*** Opening Given data ***
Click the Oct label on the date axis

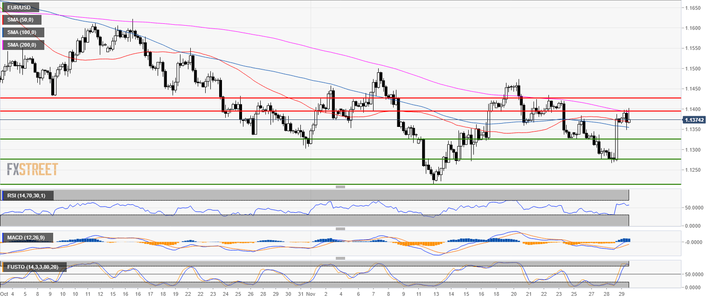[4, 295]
*** Closing Given data ***
*** Opening Given data ***
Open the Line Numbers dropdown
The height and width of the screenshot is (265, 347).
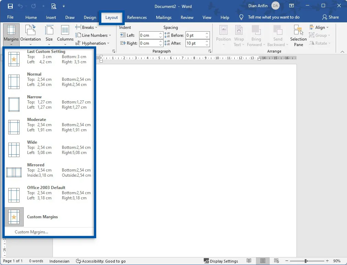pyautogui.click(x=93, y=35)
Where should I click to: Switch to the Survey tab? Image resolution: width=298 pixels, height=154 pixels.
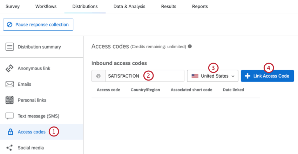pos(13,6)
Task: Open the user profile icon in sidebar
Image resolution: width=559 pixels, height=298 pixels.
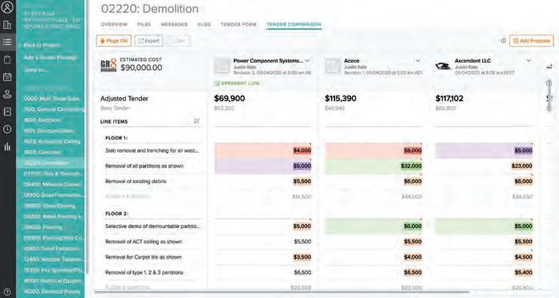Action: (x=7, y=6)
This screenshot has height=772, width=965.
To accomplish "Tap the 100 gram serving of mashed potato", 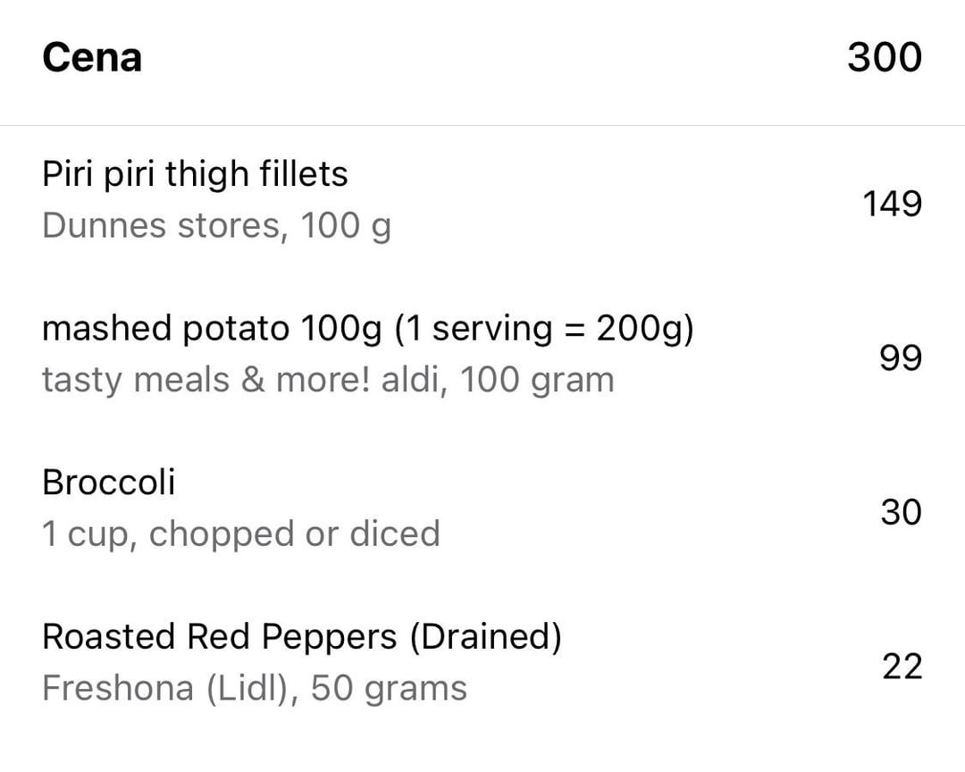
*** Closing Given data ***
# Work to complete
Leaving out each picture, repeat exactly the lines above from the one that contains "Where should I" through the one that contains "the 100 gram".

# Answer space
Where should I click to: Switch to the Survey tab? Image resolution: width=298 pixels, height=154 pixels.
pos(13,6)
Task: Open the user profile icon in sidebar
Image resolution: width=559 pixels, height=298 pixels.
Action: (x=7, y=6)
This screenshot has height=772, width=965.
To accomplish "Tap the 100 gram serving of mashed potato", 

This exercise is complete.